BROWNSON, O.A. The American Republic: Its Constitution, Tendencies,
and Destiny. New Edition. New York: P. O'Shea, [cop. 1865]. 8vo. xvi, 439 pp.
Orig. decorated beveled cloth. Prize bookplate (1879) from St. Louis University
on front pastedown. $75.00 Attractive, bright copy of a circa
1870's[?] reprinting of the first separate edition (1866) of a thoroughly
revised and enlarged version of articles published in the Democratic Review
in 1842. This printing not noted by Howes B885. A significant work of political
philosophy by the "stormy petrel" of American intellectual life in
the mid 19th century. Early on a romantic, Idealist, marginal Transcendentalist
and radical Democrat, Brownson, disillusioned with the results of the election
of 1840, shocked his liberal friends by becoming a Whig. He converted to
Catholicism in 1844 and increasingly came to question the virtue of popular sovereignty.

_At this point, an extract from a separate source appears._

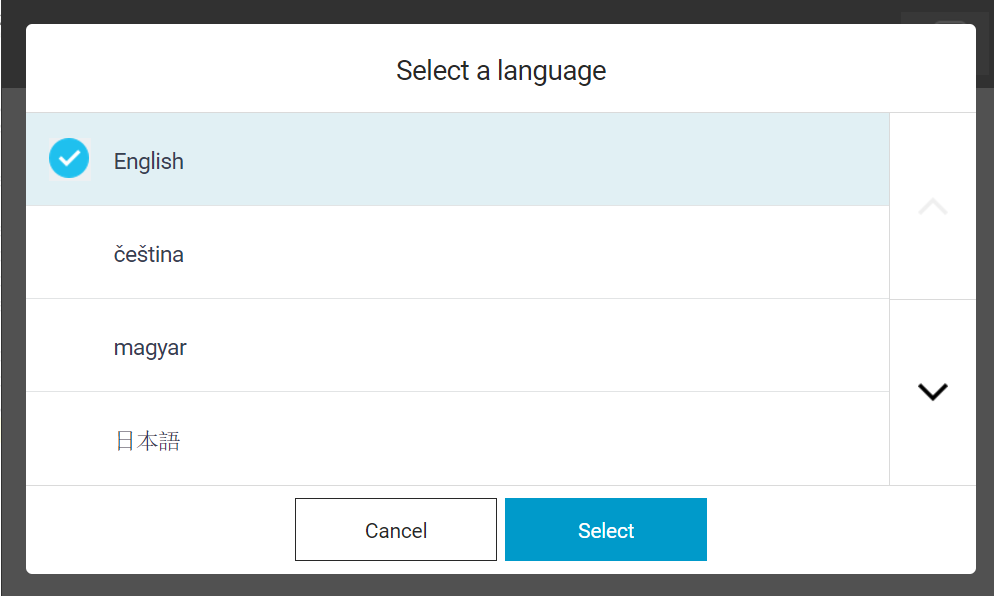Click empty check area left of 日本語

"Gradually he saw that the basic issue was between republicanism and
democracy; republicanism was a respect for natural law, constitutional order,
and a pursuit of the general welfare of the people, but not by the people. He
now became convinced that true freedom in both government and morals is to be
found conformity to the Divine Order or Providential Design rather than in
claiming private independence or individual rights. His conversion to a
republican Catholicism (under the influence successively of Channing, Leroux,
and Gioberti) gave him a new social philosophy and an iconoclastic form of
orthodoxy."--Schneider, History of American Philosophy. In
Brownson's own words, "I [now] reject the doctrine of State sovereignty,
which I held and defended from 1828 to 1861, but still maintain that the
sovereignty of the American Republic vests in the States, though in the States
collectively, or united, not severally...." The view that national
identity antedates, historically and logically, legal institutions was the
foundation of an important theory of constitutional law developed by John
Codman Hurd and others.
EVERETT, ALEXANDER HILL. Critical and Miscellaneous Essays. Second
Series. Boston: James Munroe, 1846. 1st ed. 8vo. [4], 474 pp. Original blindstamped
cloth. Light, uniform browning of sheets, else a fine, crisp copy. $45.00
Comprises 11 essays, mostly from the Democratic Review and North
American Review, including several of philosophical interest: "De
Gerando's History of Philosophy" (pp. 185-223); "Stewart's
Philosophy" (233-300); and "History of Intellectual Philosophy"
(381-451).
HEDGE, F.H. Conscience and the State. A Discourse, Preached in the
Westminster Church, Providence, Sunday, April 27, 1851. Published by the
Society. Providence: Joseph Knowles, Printer, 1851. 1st ed. 8vo. 15 pp. Later
cloth-backed boards, original front printed wrapper bound in. Small shelf label
at head of wrapper, pamphlet folded vertically at some point, else very good. $45.00
HICKOK, L.P. Rational Cosmology: Or the Eternal Principles and Necessary Laws of the Universe. New York: D. Appleton & Co., 1858. 1st ed. 8vo. 397 pp., plus leaf of publisher's ads at end. Orig. cloth. Gilt a bit dull on spine with trace of wear at head. Close to fine. $125.00 Joseph Blau (in EP) called Hickok "America's first systematic philosopher" and "the first professor of philosophy in the United States to attempt to make systematic use of Kant and the post-Kantian German rationalists." The present work was known to the budding cosmologist, and avid Kantian, Charles Sanders Peirce: it appears on manuscript lists which the young Peirce made of his own, and of the Peirce family, libraries in 1858 and 1860 (Robin 1555-1555a). Hickok's later works are somewhat less common than the earlier "psychologies" and the work on ethics, which, assuming somewhat the status of standard texts, were frequently reprinted. A revised edition of the present work did appear in 1859 and was reprinted in 1861.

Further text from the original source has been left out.